Kingsoft Confirms Split Into Three Companies In China

Chinese software provider Kingsoft has confirmed its plan to split into three subsidiaries, and Qiu Bojun, chairman and CEO of Kingsoft Group, says the group will still stick to the unified brand of Kingsoft.

According to the official information from Kingsoft, the company announced the restructuring and partition plan at its annual conference held during the Chinese Lunar New Year holiday that ended over the weekend. By the plan, Kingsoft will become one group, three subsidiaries and two business departments.

The three subsidiaries will focus on the businesses of computer games, office software and security software, respectively, while the group will maintain two business departments, which are its Ci Ba business, a translation product, and the overseas business department. Zhang Wenbing, vice president for Kingsoft Group, will be in charge of the overseas business department while Li Wanqiang, general manager for Kingsoft's Ci Ba, will be in charge of the Ci Ba business department.

After the company is formally split, each subsidiary will have its own independent business management rights as well as finance and human resources departments. However, their senior managers should be directly appointed by the group.

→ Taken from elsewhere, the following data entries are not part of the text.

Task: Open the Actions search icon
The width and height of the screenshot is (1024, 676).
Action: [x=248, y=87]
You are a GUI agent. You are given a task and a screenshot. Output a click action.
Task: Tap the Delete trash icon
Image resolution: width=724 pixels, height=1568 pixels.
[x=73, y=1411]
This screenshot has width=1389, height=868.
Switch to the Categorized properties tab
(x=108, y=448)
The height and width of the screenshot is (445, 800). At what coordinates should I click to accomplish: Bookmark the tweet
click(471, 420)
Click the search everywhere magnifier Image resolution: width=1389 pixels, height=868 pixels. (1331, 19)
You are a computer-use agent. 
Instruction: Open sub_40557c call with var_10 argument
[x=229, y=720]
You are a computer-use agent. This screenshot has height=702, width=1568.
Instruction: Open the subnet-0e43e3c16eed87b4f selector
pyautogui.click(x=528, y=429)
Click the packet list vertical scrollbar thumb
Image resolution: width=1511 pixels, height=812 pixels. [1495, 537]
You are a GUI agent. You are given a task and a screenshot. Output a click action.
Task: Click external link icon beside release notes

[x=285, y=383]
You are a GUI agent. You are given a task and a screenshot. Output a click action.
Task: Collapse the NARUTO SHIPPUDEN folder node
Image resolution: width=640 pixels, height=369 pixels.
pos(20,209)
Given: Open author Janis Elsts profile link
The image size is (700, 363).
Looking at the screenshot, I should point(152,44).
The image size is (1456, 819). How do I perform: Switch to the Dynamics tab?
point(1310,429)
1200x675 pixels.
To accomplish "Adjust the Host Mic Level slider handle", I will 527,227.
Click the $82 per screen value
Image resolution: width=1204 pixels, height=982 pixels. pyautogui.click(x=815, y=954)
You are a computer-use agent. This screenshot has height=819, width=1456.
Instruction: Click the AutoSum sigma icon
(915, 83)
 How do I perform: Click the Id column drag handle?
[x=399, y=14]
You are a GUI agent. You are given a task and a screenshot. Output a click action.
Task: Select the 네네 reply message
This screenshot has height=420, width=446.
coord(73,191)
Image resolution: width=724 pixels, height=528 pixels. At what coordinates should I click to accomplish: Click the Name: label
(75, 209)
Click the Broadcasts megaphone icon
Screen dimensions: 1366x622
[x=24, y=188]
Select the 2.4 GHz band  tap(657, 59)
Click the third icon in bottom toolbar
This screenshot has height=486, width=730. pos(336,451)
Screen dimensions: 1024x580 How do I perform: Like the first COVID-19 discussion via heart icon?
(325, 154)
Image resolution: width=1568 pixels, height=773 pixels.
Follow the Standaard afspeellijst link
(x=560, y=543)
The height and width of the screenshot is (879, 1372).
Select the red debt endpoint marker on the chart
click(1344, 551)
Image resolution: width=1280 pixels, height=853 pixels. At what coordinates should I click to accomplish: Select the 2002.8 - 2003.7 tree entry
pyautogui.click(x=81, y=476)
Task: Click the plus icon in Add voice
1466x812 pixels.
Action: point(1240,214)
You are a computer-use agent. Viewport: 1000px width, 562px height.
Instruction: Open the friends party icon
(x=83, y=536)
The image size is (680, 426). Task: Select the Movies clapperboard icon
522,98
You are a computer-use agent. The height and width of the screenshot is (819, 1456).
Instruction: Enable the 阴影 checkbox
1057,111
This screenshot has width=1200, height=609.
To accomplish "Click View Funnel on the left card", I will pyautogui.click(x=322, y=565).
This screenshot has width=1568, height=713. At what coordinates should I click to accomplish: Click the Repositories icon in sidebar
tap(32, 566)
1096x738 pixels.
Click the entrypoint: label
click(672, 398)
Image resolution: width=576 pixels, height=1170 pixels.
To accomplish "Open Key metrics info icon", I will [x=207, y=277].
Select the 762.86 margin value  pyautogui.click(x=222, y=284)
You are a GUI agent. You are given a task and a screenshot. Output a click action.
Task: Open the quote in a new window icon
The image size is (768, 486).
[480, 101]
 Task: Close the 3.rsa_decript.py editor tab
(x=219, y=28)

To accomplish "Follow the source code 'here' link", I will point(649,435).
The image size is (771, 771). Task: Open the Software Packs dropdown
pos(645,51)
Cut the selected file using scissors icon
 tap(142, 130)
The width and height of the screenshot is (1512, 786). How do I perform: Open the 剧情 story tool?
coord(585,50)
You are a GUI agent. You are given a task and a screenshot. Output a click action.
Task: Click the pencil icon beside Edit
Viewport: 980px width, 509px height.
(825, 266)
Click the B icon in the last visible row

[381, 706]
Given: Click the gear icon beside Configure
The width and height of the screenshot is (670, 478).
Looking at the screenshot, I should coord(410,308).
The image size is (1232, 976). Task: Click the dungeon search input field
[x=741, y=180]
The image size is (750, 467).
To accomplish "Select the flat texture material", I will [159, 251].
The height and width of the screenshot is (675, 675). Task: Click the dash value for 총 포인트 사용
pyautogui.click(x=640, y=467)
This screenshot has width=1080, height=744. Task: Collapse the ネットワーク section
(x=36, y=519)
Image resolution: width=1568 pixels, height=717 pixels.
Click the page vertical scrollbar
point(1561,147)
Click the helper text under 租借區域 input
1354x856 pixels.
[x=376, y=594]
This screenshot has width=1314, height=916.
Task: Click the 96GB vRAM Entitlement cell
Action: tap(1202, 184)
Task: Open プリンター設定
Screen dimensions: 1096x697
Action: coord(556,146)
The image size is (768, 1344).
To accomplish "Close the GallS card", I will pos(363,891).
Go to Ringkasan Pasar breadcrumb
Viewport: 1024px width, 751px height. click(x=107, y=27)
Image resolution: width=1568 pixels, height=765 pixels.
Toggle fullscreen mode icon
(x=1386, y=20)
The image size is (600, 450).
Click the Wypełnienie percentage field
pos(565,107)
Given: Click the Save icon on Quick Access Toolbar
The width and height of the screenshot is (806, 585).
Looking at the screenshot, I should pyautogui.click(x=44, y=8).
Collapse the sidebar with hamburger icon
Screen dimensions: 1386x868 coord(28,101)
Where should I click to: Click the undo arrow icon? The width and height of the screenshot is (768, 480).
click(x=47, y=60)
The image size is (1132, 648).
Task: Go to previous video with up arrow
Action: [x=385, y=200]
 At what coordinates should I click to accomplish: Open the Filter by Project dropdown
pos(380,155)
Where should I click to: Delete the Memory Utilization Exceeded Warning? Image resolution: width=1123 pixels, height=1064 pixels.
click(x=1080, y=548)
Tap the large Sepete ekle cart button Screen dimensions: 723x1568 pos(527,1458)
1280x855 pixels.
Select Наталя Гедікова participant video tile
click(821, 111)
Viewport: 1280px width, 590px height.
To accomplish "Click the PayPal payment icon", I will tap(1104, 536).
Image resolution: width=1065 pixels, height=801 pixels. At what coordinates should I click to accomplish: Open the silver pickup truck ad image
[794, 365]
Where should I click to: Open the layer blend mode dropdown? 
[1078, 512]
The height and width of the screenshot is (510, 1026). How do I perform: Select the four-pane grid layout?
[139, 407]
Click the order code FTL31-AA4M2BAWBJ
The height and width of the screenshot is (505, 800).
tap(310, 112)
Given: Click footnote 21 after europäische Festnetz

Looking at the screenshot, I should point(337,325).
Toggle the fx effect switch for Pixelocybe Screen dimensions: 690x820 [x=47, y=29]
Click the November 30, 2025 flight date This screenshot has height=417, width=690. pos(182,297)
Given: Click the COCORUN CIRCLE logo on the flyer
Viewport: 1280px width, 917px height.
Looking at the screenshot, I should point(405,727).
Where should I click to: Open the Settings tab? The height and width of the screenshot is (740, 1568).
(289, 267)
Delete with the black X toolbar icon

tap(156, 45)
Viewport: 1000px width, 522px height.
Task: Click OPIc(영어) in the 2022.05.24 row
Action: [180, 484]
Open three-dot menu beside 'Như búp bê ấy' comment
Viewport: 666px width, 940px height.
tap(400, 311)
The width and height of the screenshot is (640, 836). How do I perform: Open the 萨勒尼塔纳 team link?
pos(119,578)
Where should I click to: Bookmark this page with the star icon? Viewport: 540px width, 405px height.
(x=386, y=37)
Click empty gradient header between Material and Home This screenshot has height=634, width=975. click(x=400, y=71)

Zou Tao, Kingsoft's senior vice president who previously was in charge of the game business, will be CEO of Kingsoft's game subsidiary; Ge Ke, Kingsoft's senior vice president who previously was in charge of the software business, will be CEO of Kingsoft's office software subsidiary and security software subsidiary concurrently; Zhan Zhenyang will be COO of Kingsoft's game subsidiary; Chen Feizhou will be CTO of Kingsoft's game subsidiary; Wang Xin will be COO of Kingsoft's security software subsidiary; and Wan Li will be CTO of Kingsoft's security software subsidiary.

Kingsoft emphasizes that the group will maintain a unified image and unified major principles. The partition will make the responsibilities and rights of different businesses clearer and it is convenient for these subsidiaries to implement independent incentive systems.